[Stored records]
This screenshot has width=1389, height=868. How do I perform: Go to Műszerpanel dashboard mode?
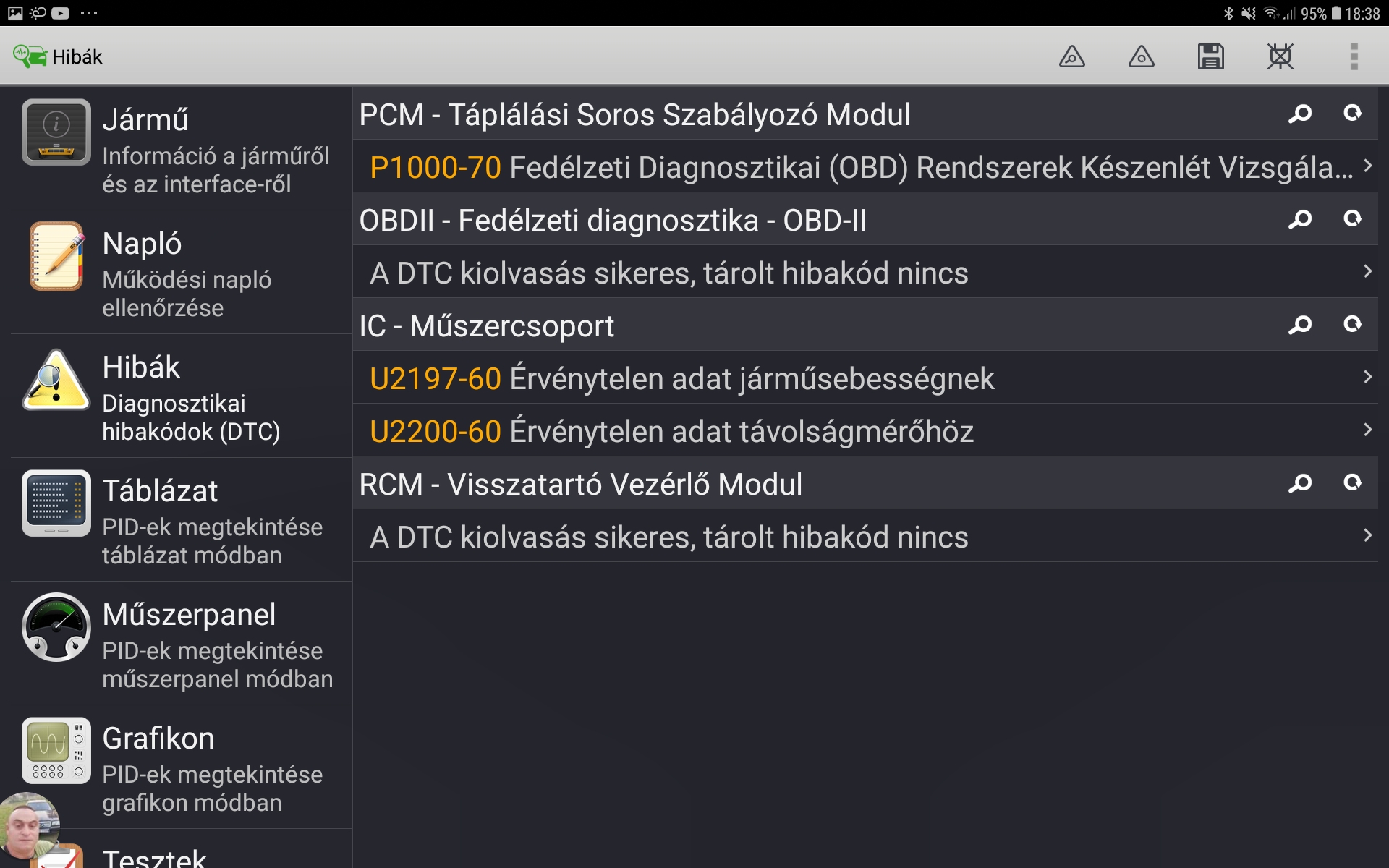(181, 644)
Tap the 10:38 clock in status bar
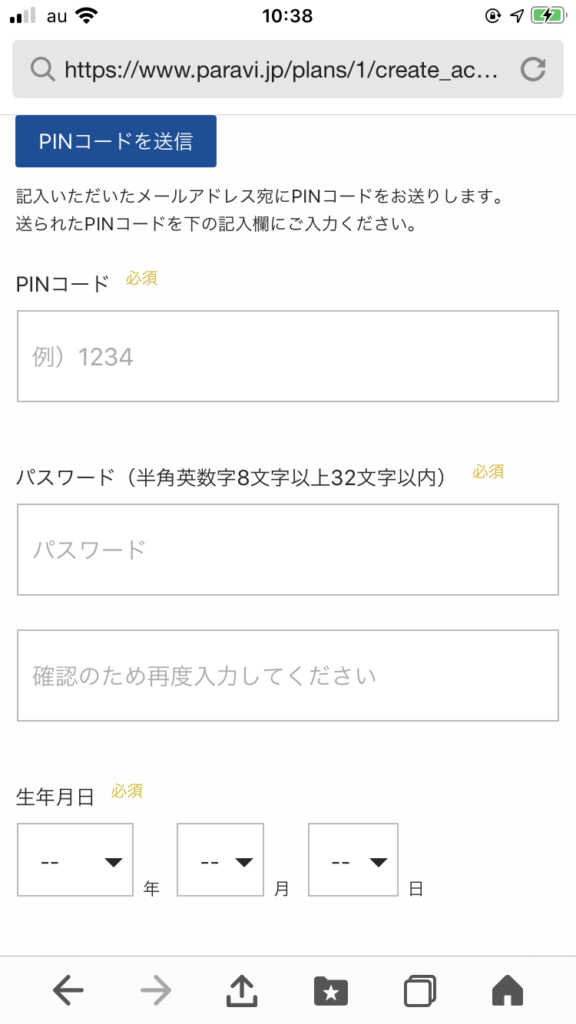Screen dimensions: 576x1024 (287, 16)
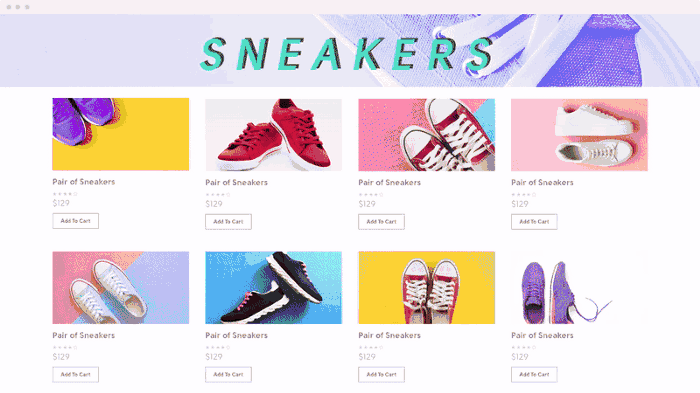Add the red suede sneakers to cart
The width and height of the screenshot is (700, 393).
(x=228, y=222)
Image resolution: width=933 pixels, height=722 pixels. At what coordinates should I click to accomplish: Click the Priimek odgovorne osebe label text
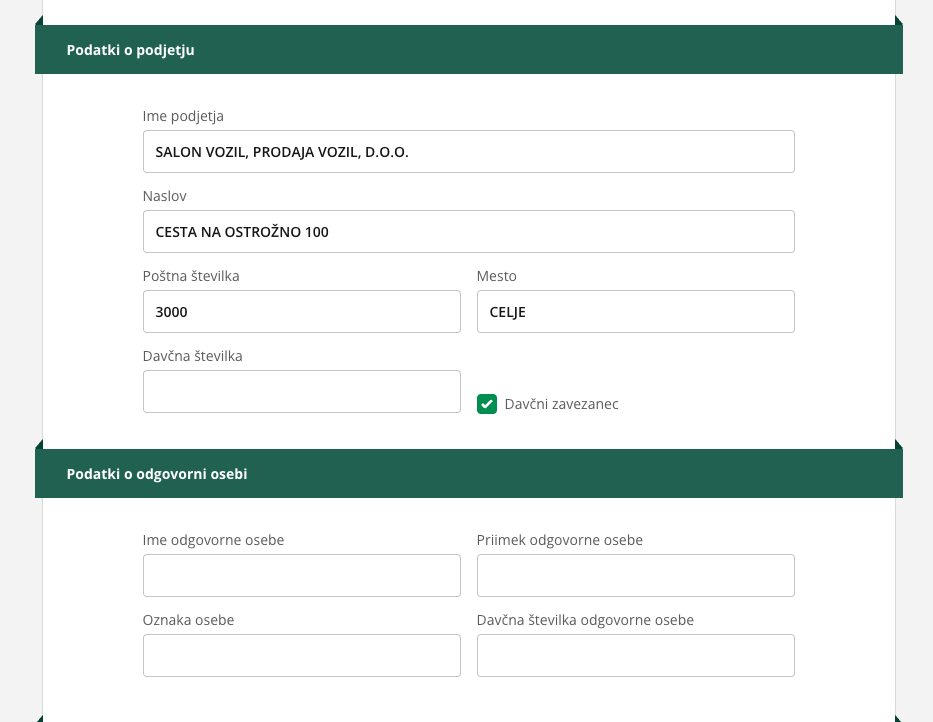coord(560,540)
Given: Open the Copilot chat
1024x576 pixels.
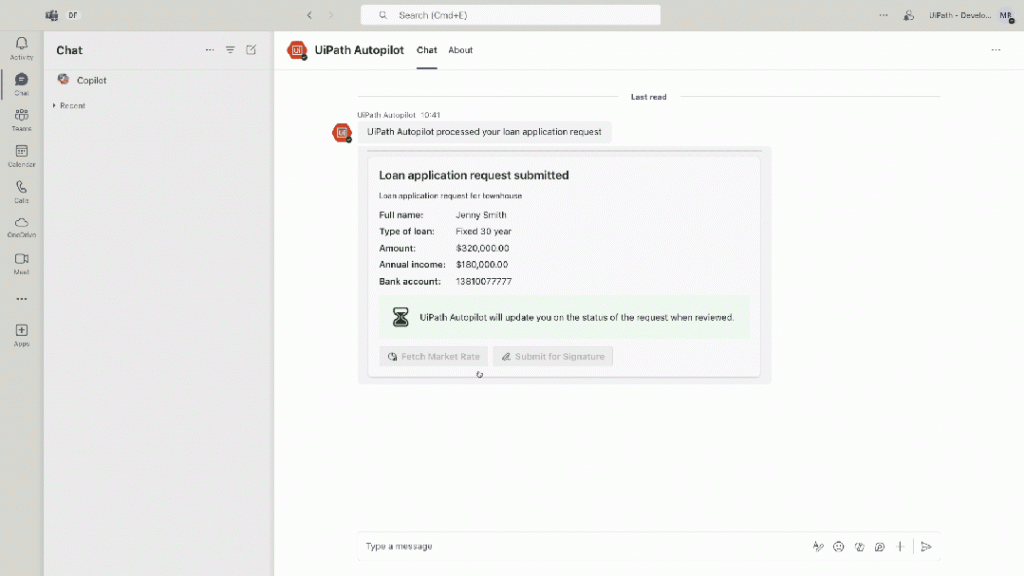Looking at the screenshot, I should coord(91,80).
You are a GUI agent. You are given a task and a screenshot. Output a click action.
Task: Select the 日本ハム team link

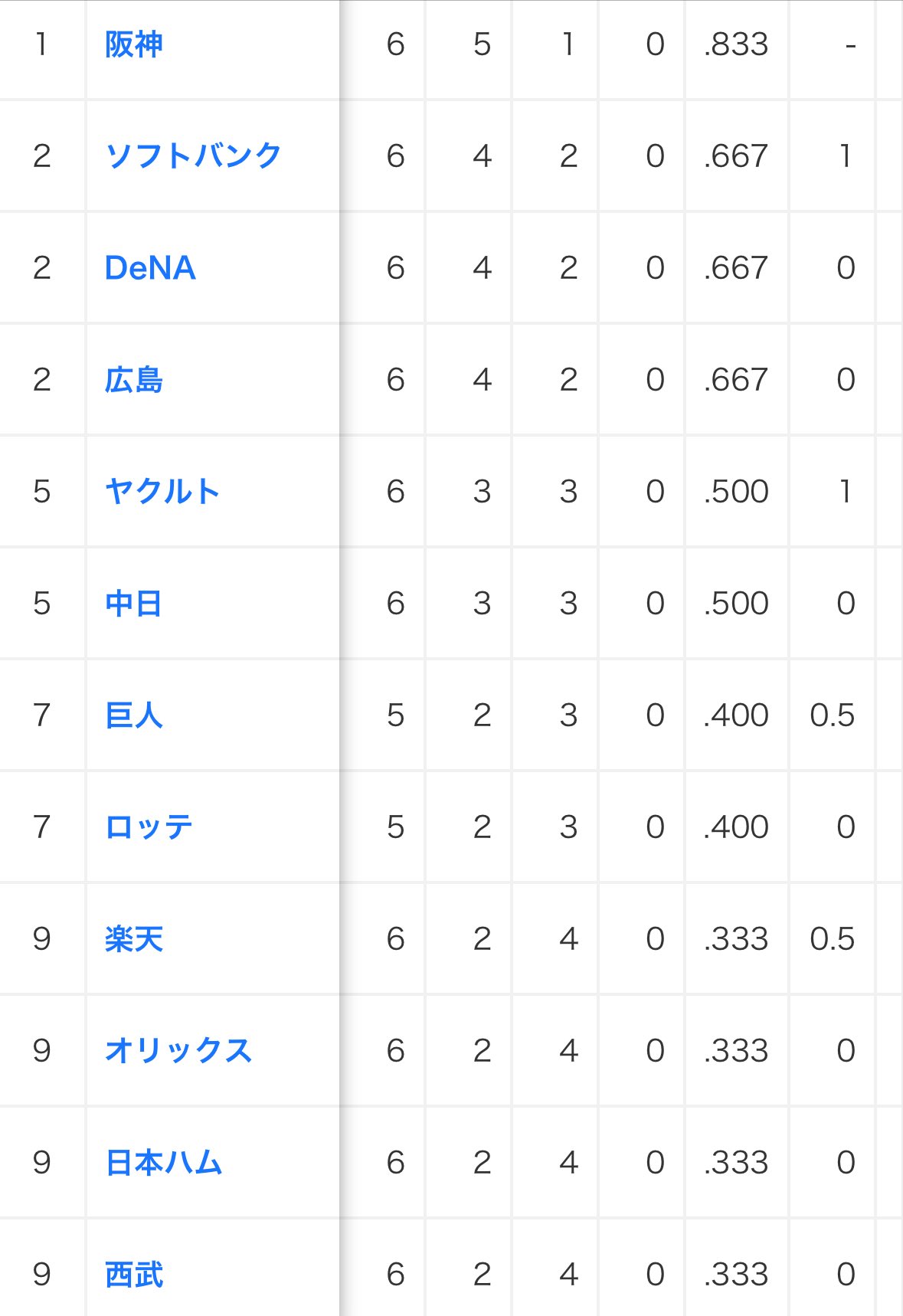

### [WHAT NEEDS TO BE DONE]
The data above, line by line: transcribe it exactly and drop the pictures.

### [RESPONSE TO THE EXERCISE]
This screenshot has width=1389, height=868. How do I perform: Go to Műszerpanel dashboard mode?
(181, 644)
Tap the 10:38 clock in status bar
Screen dimensions: 576x1024 (287, 16)
Add the red suede sneakers to cart
The width and height of the screenshot is (700, 393).
(x=228, y=222)
Image resolution: width=933 pixels, height=722 pixels. At what coordinates should I click to accomplish: Click the Priimek odgovorne osebe label text
coord(560,540)
Given: Open the Copilot chat
1024x576 pixels.
Looking at the screenshot, I should coord(91,80).
You are a GUI agent. You are given a task and a screenshot. Output a click action.
Task: Select the 日本ハム team link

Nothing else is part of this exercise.